— Set exercise 1 —
Extract from the Amy Berry interview the part that begins with the words "2) What do you" and ends with "be losing now.".
— Set exercise 2 —
Copy the lines of the listing that run from the line containing "Where should I click to: Click" through the line containing "Viewport: 1280px width, 800px", including both of those lines.

— Page text —
Amy Berry was one of the founding members of the Australian Cattle Dog Club of America in 1968. She has had cattle dogs since 1965. The breed was accepted by the AKC in 1980.

Amy has been involved with the ACD as a working dog since her first involvement in the breed. She has used the dogs to work stock, competed in herding trials, finished conformation champions and been heavily involved in ACD rescue and with the ACDCA board over many years.

She has bred dogs with Esther Eckman under the Blueberry prefix and now uses the Lassic kennel name. Her devotion to the breed as a working dog has been a lifelong journey that included a visit to Australia to seek out working dogs there. We are grateful for her work with the breed and appreciate her taking the time to answer some questions for us.

Amy's webite is

More information about the early years of the ACDCA can be found here:

1) Where did you get your first registered working acds?

My first registered ACD was from Harry Conley because he raised cattle and used his dogs on open range as well as fenced pastures. Her name was Conley's Blue Jessica. She worked the pens great but wasn't impressed with working out in the fields. She was also a great bird dog and hunted with my husband for deer, etc.

A) What drew you to the breed?

An overnight drive of our cattle to winter pasture in the '50. The Aussies we had were good dogs but we always had friends come and help cover lanes and roads. One of the friends brought his dog with him to help and it was an ACD. I was 14 years old at the time and my only comment was "why do we have Aussies?" Esther Ekman and I bought out first ACD before we were recognized by AKC. It turned out to be a McNiven dog so when we were finally recognized I bought a pup that could be registered.

B) Who were your mentors?

At that time other than Harry there weren't any around that I felt would be of much help.

2) What do you feel are the minimum standard working traits that a working acd needs to have naturally (not trained)

A working brain. That seemed to have almost been bred out of the ACDs. Luckily we had enough people who fought for the breed. Structure to work long hours on rough terrain is something else we seem to be losing now.

3) What do you think is the most important trait and why?

The working brain. Without it a dog is pretty much useless for getting the job done. I've been very disappointed in so many of the dogs I've seen over the years because they only do what they are told to do. They don't work using their brains.

A) Can you further define working brain?

My first thought is to say the dog reading stock and understanding the job but that really doesn't tell the average person much. I'll have to do some more thinking on that. It's much harder now to talk things out because so many of the people trialing now are city people who learn from many different "trainers". Some are good and some aren't. When I was a kid most people had dogs that just knew what to do from the beginning.

4) Who was the best dog you owned and why?

That's a 3 way tie. They were all very special.

Rose (Second Hand Rose) was my first one and when I saw that she read stock everything was automatic. She was a throwaway dog that came into the shelter where I worked. She and I looked at each other when she was brought in and I knew she was going to be my other half. She was the first rescue Champion herding dog of any breed and a very special girl.

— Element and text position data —
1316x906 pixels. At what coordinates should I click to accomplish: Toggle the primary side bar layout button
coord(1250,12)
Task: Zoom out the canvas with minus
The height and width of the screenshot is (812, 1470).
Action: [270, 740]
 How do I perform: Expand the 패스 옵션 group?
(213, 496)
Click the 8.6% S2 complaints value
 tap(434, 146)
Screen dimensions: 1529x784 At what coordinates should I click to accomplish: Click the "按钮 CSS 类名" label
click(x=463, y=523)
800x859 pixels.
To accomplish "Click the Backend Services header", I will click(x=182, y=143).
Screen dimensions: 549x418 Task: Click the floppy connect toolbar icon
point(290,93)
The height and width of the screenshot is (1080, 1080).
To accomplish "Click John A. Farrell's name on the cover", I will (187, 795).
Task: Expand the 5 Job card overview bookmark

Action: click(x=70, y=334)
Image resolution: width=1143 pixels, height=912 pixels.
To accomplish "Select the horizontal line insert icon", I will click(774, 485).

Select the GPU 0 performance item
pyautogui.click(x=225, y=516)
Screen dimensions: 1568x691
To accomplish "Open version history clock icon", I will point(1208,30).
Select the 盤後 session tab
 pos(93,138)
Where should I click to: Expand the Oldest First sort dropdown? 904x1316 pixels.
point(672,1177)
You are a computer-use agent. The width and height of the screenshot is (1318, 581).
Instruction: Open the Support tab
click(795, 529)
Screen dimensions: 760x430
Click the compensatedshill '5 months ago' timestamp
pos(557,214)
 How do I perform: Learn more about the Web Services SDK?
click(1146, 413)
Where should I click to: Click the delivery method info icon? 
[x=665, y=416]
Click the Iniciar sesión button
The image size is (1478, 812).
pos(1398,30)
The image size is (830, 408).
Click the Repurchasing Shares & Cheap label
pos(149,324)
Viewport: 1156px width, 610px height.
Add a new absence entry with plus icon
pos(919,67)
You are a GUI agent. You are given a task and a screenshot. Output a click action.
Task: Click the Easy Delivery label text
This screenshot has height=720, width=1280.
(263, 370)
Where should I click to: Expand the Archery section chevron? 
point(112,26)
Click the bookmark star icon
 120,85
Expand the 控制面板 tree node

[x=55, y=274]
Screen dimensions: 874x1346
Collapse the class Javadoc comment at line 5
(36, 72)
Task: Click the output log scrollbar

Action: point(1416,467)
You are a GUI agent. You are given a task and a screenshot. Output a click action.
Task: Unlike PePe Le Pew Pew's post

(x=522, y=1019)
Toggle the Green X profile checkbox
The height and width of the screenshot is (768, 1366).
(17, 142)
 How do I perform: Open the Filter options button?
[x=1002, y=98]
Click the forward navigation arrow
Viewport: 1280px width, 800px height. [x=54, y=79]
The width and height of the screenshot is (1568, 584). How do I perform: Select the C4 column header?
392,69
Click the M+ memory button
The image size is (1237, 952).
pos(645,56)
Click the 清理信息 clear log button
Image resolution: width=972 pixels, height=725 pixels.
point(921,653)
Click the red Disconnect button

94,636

— Correct response 1 —
2) What do you feel are the minimum standard working traits that a working acd needs to have naturally (not trained)

A working brain. That seemed to have almost been bred out of the ACDs. Luckily we had enough people who fought for the breed. Structure to work long hours on rough terrain is something else we seem to be losing now.

— Correct response 2 —
Where should I click to: Click the delivery method info icon? 
[x=665, y=416]
Click the Iniciar sesión button
The image size is (1478, 812).
pos(1398,30)
The image size is (830, 408).
Click the Repurchasing Shares & Cheap label
pos(149,324)
Viewport: 1156px width, 610px height.
Add a new absence entry with plus icon
pos(919,67)
You are a GUI agent. You are given a task and a screenshot. Output a click action.
Task: Click the Easy Delivery label text
This screenshot has height=720, width=1280.
(263, 370)
Where should I click to: Expand the Archery section chevron? 
point(112,26)
Click the bookmark star icon
 120,85
Expand the 控制面板 tree node

[x=55, y=274]
Screen dimensions: 874x1346
Collapse the class Javadoc comment at line 5
(36, 72)
Task: Click the output log scrollbar

Action: point(1416,467)
You are a GUI agent. You are given a task and a screenshot. Output a click action.
Task: Unlike PePe Le Pew Pew's post

(x=522, y=1019)
Toggle the Green X profile checkbox
The height and width of the screenshot is (768, 1366).
(17, 142)
 How do I perform: Open the Filter options button?
[x=1002, y=98]
Click the forward navigation arrow
Viewport: 1280px width, 800px height. [x=54, y=79]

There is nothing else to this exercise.